[JOB]: Return every line of the rows below that contains the string "width". Case counts.

[Data extracted from a collection]
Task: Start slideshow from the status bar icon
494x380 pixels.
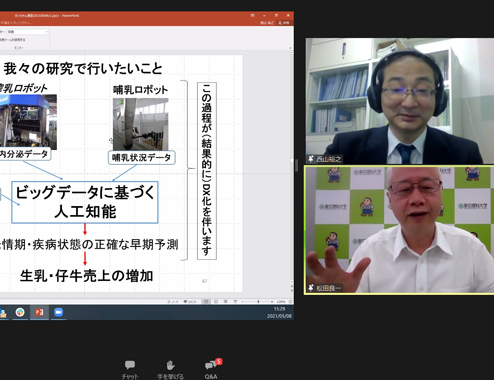Action: pos(235,301)
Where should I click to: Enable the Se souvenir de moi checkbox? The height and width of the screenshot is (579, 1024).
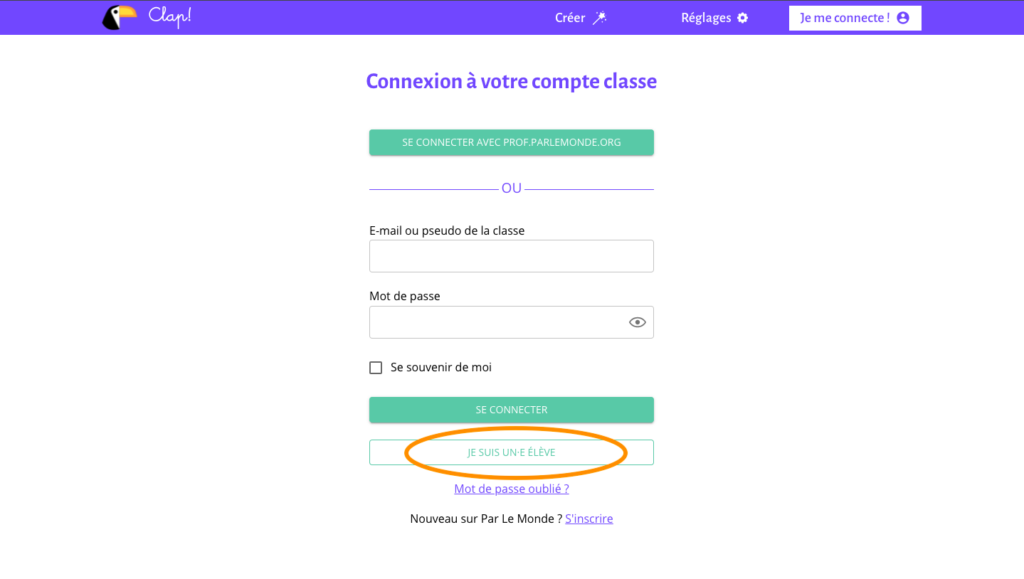point(376,367)
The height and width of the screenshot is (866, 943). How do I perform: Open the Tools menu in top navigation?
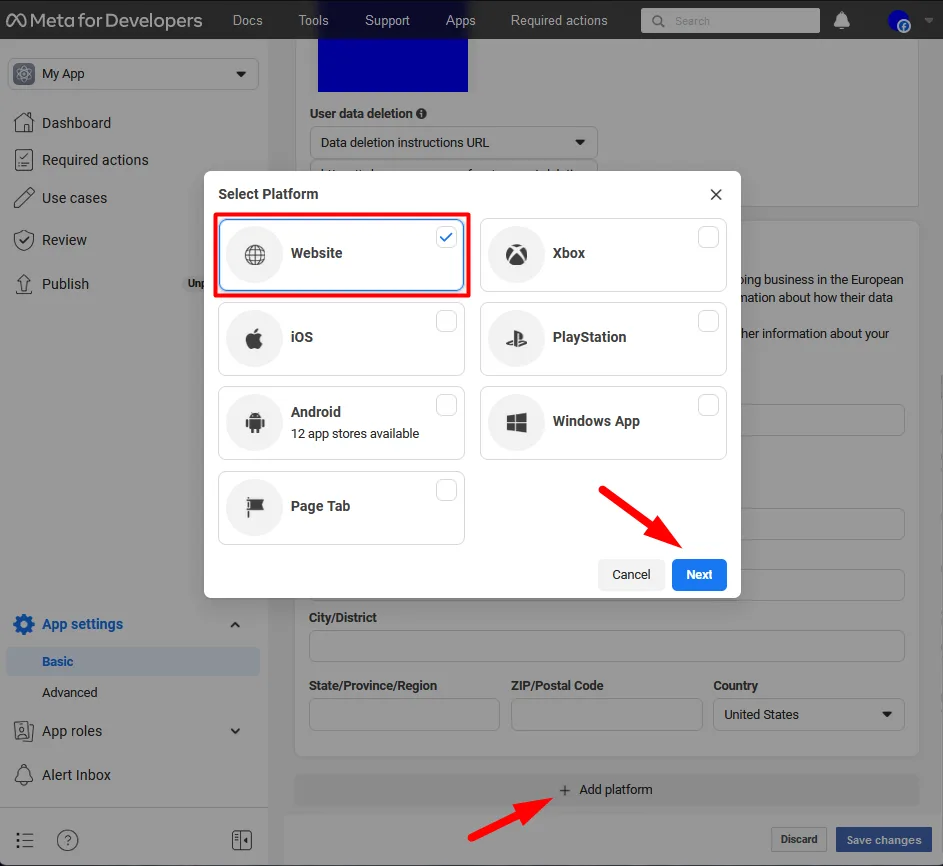tap(313, 20)
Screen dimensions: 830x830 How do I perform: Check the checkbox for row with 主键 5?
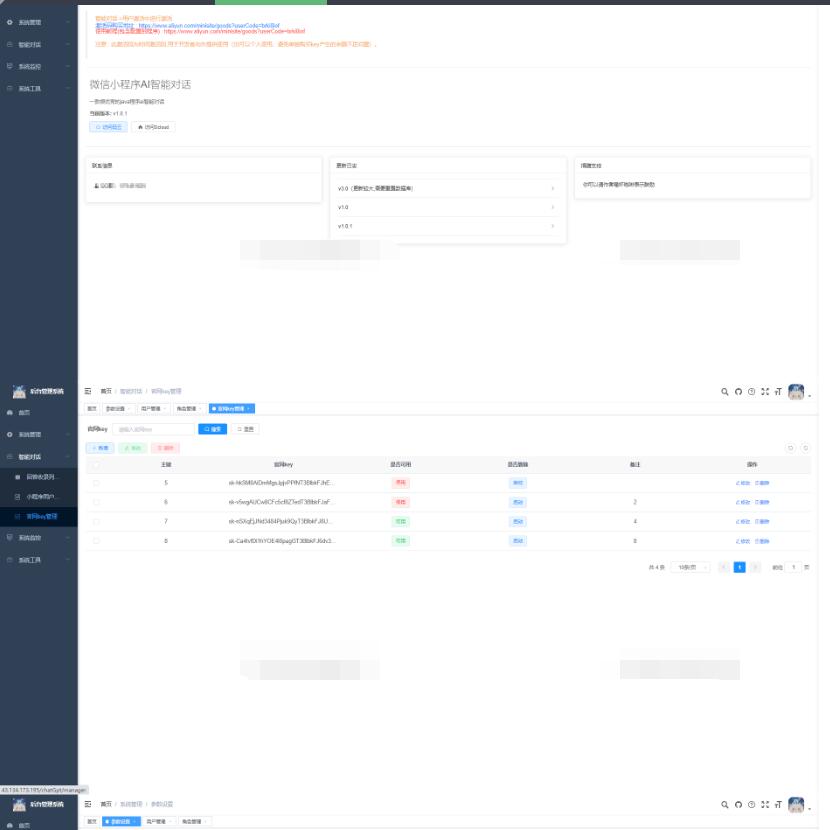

[SOLUTION FOR THIS TASK]:
Where should I click to: Enable the Se souvenir de moi checkbox? The height and width of the screenshot is (579, 1024).
The height and width of the screenshot is (866, 943). How do I perform: Open the Tools menu in top navigation?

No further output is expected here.